Given data —

+ + + + +

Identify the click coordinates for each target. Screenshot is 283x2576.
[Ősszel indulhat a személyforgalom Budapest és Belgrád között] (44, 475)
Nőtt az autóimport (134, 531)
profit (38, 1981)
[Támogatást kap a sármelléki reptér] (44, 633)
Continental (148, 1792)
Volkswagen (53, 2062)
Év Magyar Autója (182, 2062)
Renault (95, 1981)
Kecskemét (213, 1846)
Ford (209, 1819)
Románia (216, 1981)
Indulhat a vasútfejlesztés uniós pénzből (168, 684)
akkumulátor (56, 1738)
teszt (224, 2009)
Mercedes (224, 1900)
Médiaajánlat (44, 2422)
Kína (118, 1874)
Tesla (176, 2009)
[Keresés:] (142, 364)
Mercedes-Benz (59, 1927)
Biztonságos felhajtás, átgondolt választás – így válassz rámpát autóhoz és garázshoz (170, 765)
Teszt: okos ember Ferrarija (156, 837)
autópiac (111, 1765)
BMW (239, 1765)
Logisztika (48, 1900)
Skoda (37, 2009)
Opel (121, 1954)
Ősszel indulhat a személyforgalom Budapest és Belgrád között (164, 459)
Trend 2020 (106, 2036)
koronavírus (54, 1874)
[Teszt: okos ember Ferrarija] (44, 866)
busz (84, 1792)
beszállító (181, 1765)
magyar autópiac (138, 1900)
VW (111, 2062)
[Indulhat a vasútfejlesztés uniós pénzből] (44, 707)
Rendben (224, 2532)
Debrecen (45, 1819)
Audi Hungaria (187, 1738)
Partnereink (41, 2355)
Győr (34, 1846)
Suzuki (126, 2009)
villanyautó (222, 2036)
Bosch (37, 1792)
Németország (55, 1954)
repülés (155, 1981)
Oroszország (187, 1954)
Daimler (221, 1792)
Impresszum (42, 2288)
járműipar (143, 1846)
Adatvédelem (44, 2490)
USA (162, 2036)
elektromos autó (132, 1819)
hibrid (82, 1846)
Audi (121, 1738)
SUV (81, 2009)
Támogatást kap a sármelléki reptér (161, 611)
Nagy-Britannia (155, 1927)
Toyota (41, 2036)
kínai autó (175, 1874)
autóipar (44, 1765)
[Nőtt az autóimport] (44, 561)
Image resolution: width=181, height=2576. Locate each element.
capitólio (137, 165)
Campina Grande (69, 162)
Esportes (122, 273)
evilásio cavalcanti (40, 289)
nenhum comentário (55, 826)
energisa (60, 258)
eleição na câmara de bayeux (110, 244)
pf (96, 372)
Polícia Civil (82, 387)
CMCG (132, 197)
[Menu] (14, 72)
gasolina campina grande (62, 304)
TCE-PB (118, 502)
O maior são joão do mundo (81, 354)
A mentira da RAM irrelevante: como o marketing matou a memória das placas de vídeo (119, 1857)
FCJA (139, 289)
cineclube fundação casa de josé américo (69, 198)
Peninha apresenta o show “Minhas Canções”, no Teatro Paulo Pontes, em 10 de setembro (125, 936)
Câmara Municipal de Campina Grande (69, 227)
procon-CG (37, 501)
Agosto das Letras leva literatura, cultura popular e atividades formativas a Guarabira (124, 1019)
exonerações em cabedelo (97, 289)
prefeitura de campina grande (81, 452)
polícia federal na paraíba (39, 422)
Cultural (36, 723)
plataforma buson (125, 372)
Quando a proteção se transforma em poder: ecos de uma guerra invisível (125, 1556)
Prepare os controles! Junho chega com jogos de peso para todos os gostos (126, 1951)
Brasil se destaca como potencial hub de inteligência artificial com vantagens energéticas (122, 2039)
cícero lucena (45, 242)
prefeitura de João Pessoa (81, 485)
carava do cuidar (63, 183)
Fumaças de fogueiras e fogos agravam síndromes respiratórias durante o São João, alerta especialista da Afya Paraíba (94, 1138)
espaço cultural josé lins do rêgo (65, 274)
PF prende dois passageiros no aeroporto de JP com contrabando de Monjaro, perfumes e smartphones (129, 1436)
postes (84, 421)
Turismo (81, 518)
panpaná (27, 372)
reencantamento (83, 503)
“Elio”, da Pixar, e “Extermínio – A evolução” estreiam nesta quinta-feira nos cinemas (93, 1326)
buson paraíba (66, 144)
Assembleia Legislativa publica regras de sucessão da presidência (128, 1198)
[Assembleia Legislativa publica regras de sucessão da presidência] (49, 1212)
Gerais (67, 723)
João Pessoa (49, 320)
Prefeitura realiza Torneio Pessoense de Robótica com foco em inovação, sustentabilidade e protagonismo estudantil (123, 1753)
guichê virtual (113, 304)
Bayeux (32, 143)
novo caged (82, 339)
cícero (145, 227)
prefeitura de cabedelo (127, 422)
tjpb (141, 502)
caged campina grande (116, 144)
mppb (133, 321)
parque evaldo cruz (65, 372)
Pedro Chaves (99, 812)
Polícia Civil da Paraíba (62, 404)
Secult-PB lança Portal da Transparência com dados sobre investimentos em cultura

+ + + + +

Transcribe the material exactly, so that no line is lost or altered.

Solution to this task —
Identify the click coordinates for each target. Screenshot is 283x2576.
[Ősszel indulhat a személyforgalom Budapest és Belgrád között] (44, 475)
Nőtt az autóimport (134, 531)
profit (38, 1981)
[Támogatást kap a sármelléki reptér] (44, 633)
Continental (148, 1792)
Volkswagen (53, 2062)
Év Magyar Autója (182, 2062)
Renault (95, 1981)
Kecskemét (213, 1846)
Ford (209, 1819)
Románia (216, 1981)
Indulhat a vasútfejlesztés uniós pénzből (168, 684)
akkumulátor (56, 1738)
teszt (224, 2009)
Mercedes (224, 1900)
Médiaajánlat (44, 2422)
Kína (118, 1874)
Tesla (176, 2009)
[Keresés:] (142, 364)
Mercedes-Benz (59, 1927)
Biztonságos felhajtás, átgondolt választás – így válassz rámpát autóhoz és garázshoz (170, 765)
Teszt: okos ember Ferrarija (156, 837)
autópiac (111, 1765)
BMW (239, 1765)
Logisztika (48, 1900)
Skoda (37, 2009)
Opel (121, 1954)
Ősszel indulhat a személyforgalom Budapest és Belgrád között (164, 459)
Trend 2020 (106, 2036)
koronavírus (54, 1874)
[Teszt: okos ember Ferrarija] (44, 866)
busz (84, 1792)
beszállító (181, 1765)
magyar autópiac (138, 1900)
VW (111, 2062)
[Indulhat a vasútfejlesztés uniós pénzből] (44, 707)
Rendben (224, 2532)
Debrecen (45, 1819)
Audi Hungaria (187, 1738)
Partnereink (41, 2355)
Győr (34, 1846)
Suzuki (126, 2009)
villanyautó (222, 2036)
Bosch (37, 1792)
Németország (55, 1954)
repülés (155, 1981)
Oroszország (187, 1954)
Daimler (221, 1792)
Impresszum (42, 2288)
járműipar (143, 1846)
Adatvédelem (44, 2490)
USA (162, 2036)
elektromos autó (132, 1819)
hibrid (82, 1846)
Audi (121, 1738)
SUV (81, 2009)
Támogatást kap a sármelléki reptér (161, 611)
Nagy-Britannia (155, 1927)
Toyota (41, 2036)
kínai autó (175, 1874)
autóipar (44, 1765)
[Nőtt az autóimport] (44, 561)
Image resolution: width=181, height=2576. Locate each element.
capitólio (137, 165)
Campina Grande (69, 162)
Esportes (122, 273)
evilásio cavalcanti (40, 289)
nenhum comentário (55, 826)
energisa (60, 258)
eleição na câmara de bayeux (110, 244)
pf (96, 372)
Polícia Civil (82, 387)
CMCG (132, 197)
[Menu] (14, 72)
gasolina campina grande (62, 304)
TCE-PB (118, 502)
O maior são joão do mundo (81, 354)
A mentira da RAM irrelevante: como o marketing matou a memória das placas de vídeo (119, 1857)
FCJA (139, 289)
cineclube fundação casa de josé américo (69, 198)
Peninha apresenta o show “Minhas Canções”, no Teatro Paulo Pontes, em 10 de setembro (125, 936)
Câmara Municipal de Campina Grande (69, 227)
procon-CG (37, 501)
Agosto das Letras leva literatura, cultura popular e atividades formativas a Guarabira (124, 1019)
exonerações em cabedelo (97, 289)
prefeitura de campina grande (81, 452)
polícia federal na paraíba (39, 422)
Cultural (36, 723)
plataforma buson (125, 372)
Quando a proteção se transforma em poder: ecos de uma guerra invisível (125, 1556)
Prepare os controles! Junho chega com jogos de peso para todos os gostos (126, 1951)
Brasil se destaca como potencial hub de inteligência artificial com vantagens energéticas (122, 2039)
cícero lucena (45, 242)
prefeitura de João Pessoa (81, 485)
carava do cuidar (63, 183)
Fumaças de fogueiras e fogos agravam síndromes respiratórias durante o São João, alerta especialista da Afya Paraíba (94, 1138)
espaço cultural josé lins do rêgo (65, 274)
PF prende dois passageiros no aeroporto de JP com contrabando de Monjaro, perfumes e smartphones (129, 1436)
postes (84, 421)
Turismo (81, 518)
panpaná (27, 372)
reencantamento (83, 503)
“Elio”, da Pixar, e “Extermínio – A evolução” estreiam nesta quinta-feira nos cinemas (93, 1326)
buson paraíba (66, 144)
Assembleia Legislativa publica regras de sucessão da presidência (128, 1198)
[Assembleia Legislativa publica regras de sucessão da presidência] (49, 1212)
Gerais (67, 723)
João Pessoa (49, 320)
Prefeitura realiza Torneio Pessoense de Robótica com foco em inovação, sustentabilidade e protagonismo estudantil (123, 1753)
guichê virtual (113, 304)
Bayeux (32, 143)
novo caged (82, 339)
cícero (145, 227)
prefeitura de cabedelo (127, 422)
tjpb (141, 502)
caged campina grande (116, 144)
mppb (133, 321)
parque evaldo cruz (65, 372)
Pedro Chaves (99, 812)
Polícia Civil da Paraíba (62, 404)
Secult-PB lança Portal da Transparência com dados sobre investimentos em cultura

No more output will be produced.